Note the dual use of ^; when within brackets [ ] this means “do not match the characters” but when it is the first symbol of the pattern, it represents the start of a line.

As mentioned, there are many more, but this is a start.

A Few Examples

It’s the patterns that truly reveal grep’s potential power. For example, try this:

grep "[qz]"

Here’s what appears on the screen if the user types “hello world,” “quit bugging me,” “Quit bugging me,” “what's up,” “Zounds!,” “zoundz!,” then Control-d:

hello world
quit bugging me
quit bugging me
Quit bugging me
what's up
Zounds!
zoundz!
zoundz!

Since only “quit bugging me” and “zoundz!” match the [qz] pattern, then only those lines are repeated by grep.

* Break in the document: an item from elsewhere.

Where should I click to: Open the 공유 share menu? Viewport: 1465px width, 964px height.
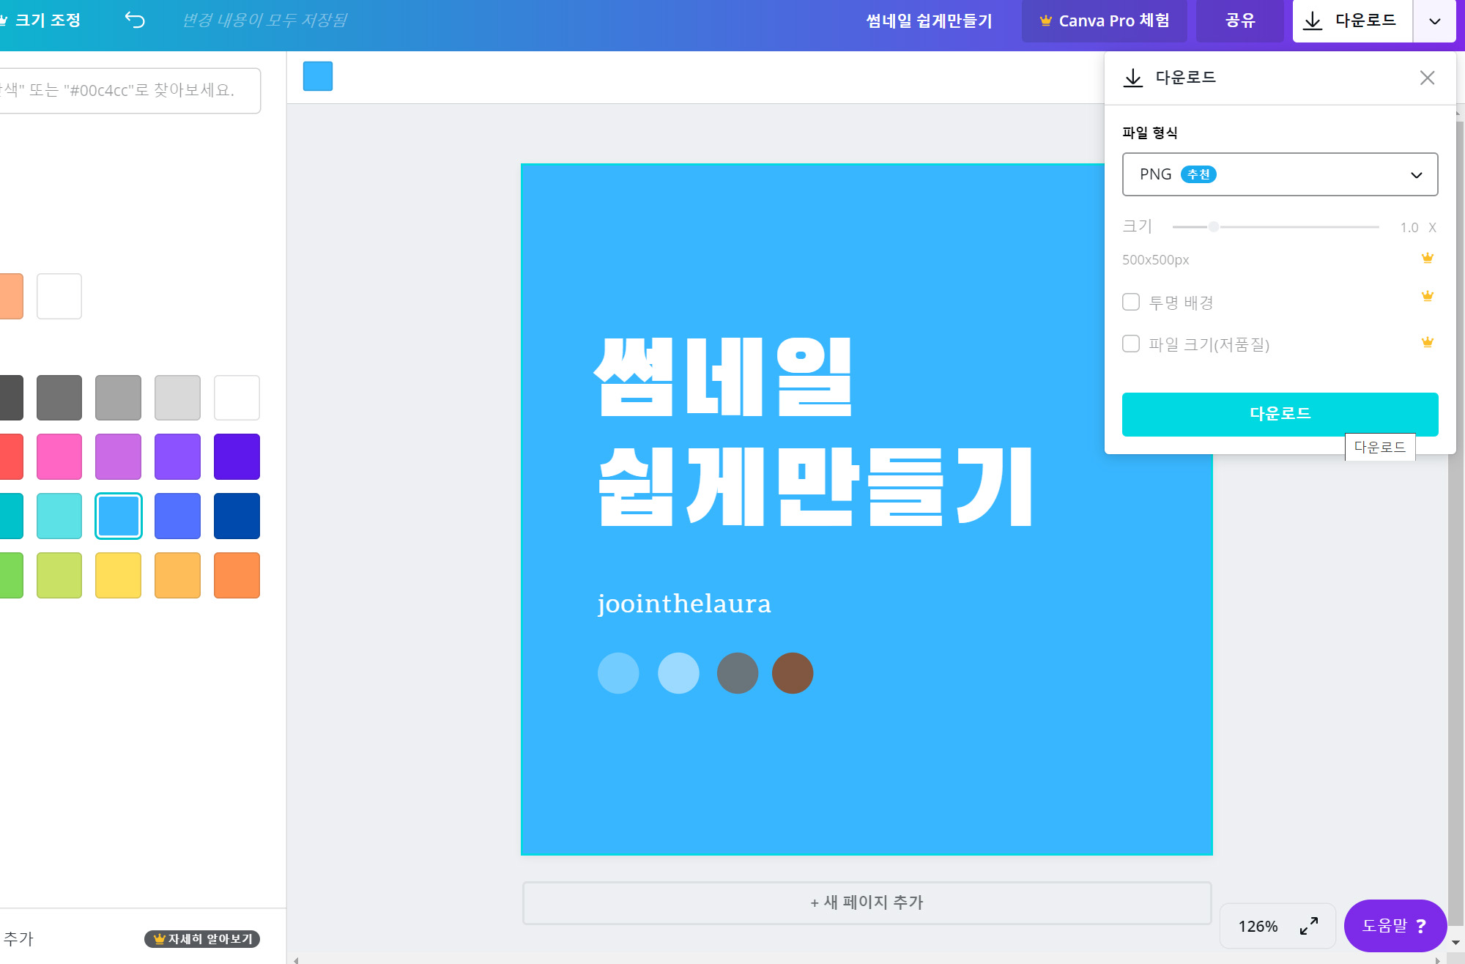[1239, 21]
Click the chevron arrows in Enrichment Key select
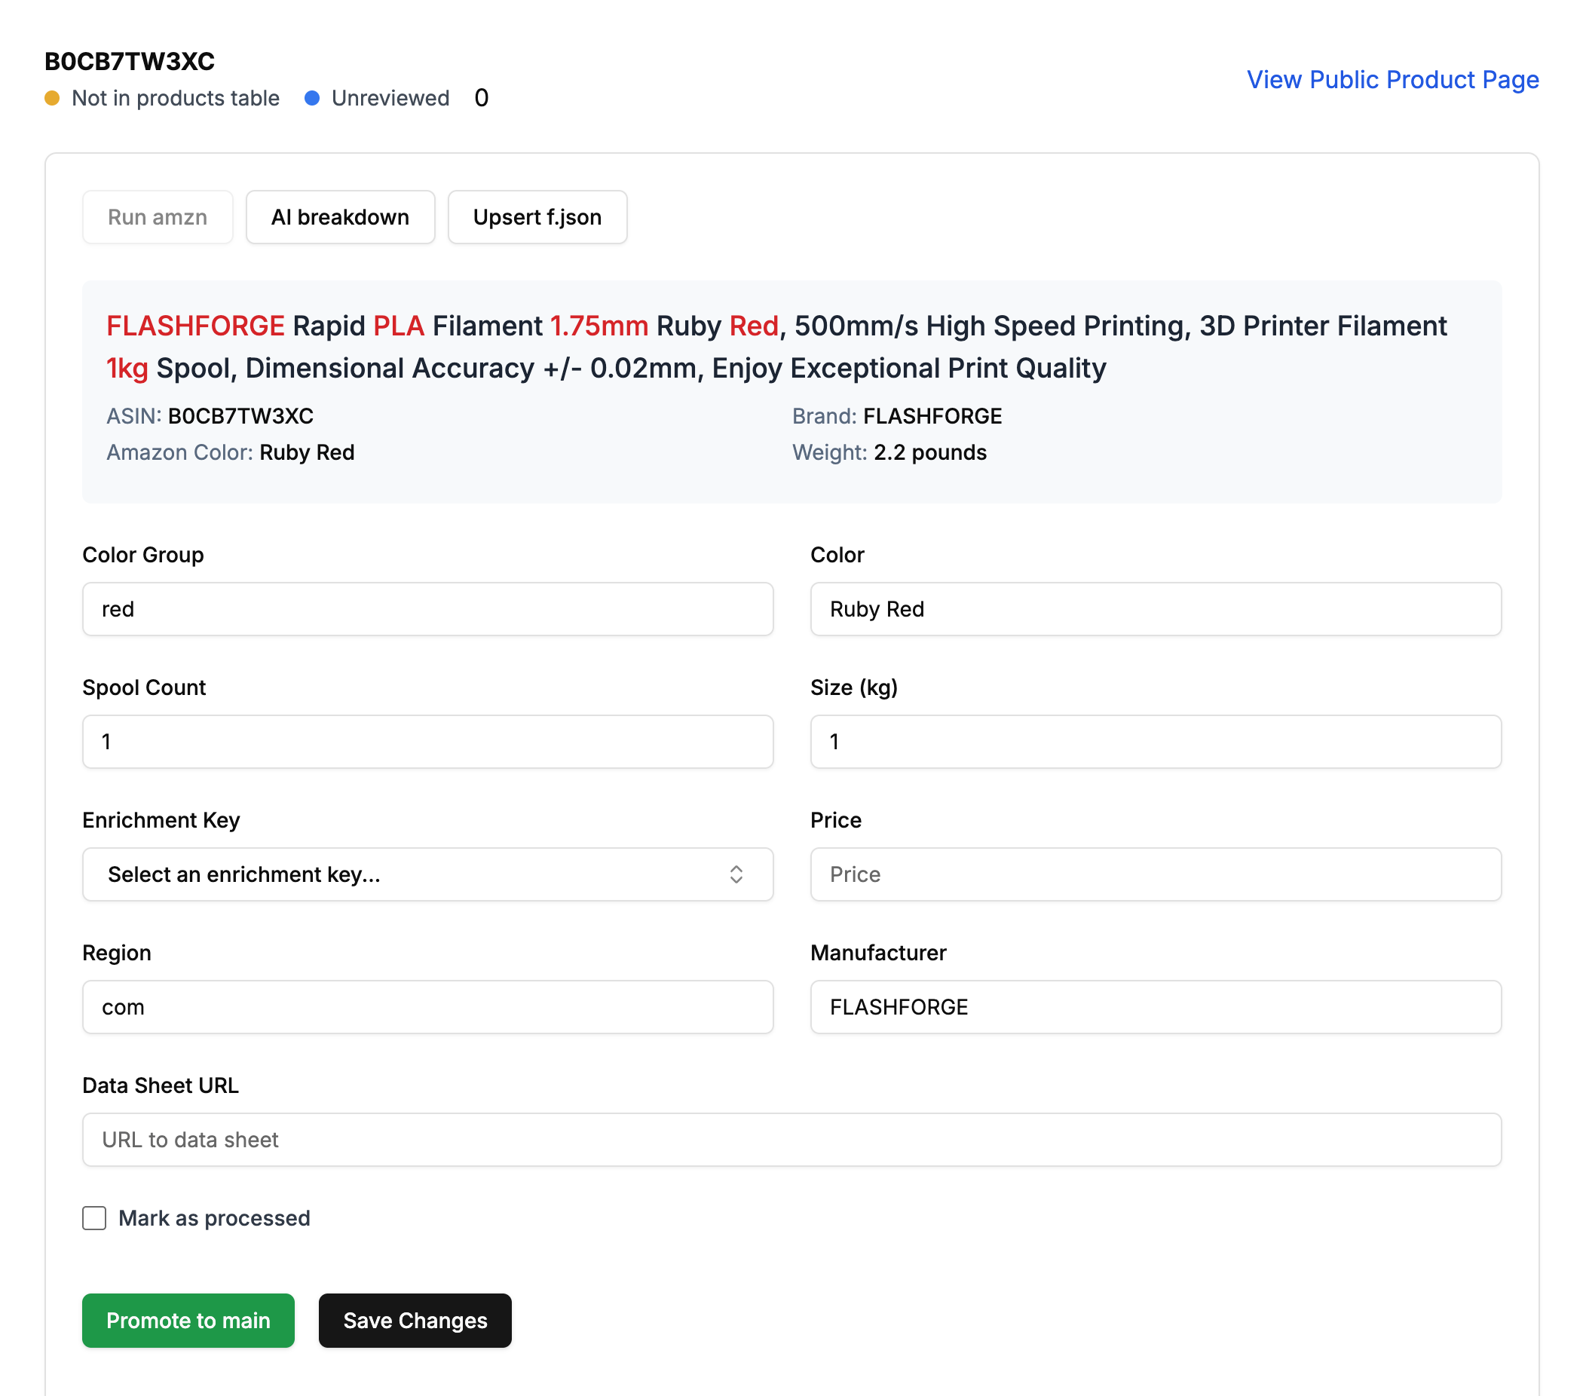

Negations ([^ ]) may seem unintuitive at first but after some consideration their behavior does make sense:

grep "[^qz]"

At first, one might think that this will match data that have neither q nor z within. However, this is not the case:

hello world
hello world
quit bugging me
quit bugging me
Quit bugging me
Quit bugging me
what's up
what's up
Zounds!
Zounds!
zoundz!
zoundz!

That’s because if you have any character that isn’t a q nor z, then grep considers that to be a match. Only data that consists entirely of qs and zs will not match:

qqqq
zzzzzzz
qzqzzzq
qq

The key to matching data that don’t contain those characters at all is to combine them with ^, *, and $:

grep "^[^qz]*$"

This pattern says that no character from the beginning to the end of the line may be a q nor z:

hello world
hello world
quit bugging me
Quit bugging me
Quit bugging me
what's up
what's up
Zounds!
Zounds!
zoundz!

Remember again, though, that we are case-sensitive by default, so you need to include Q and Z in your pattern if you want to factor in capital letters.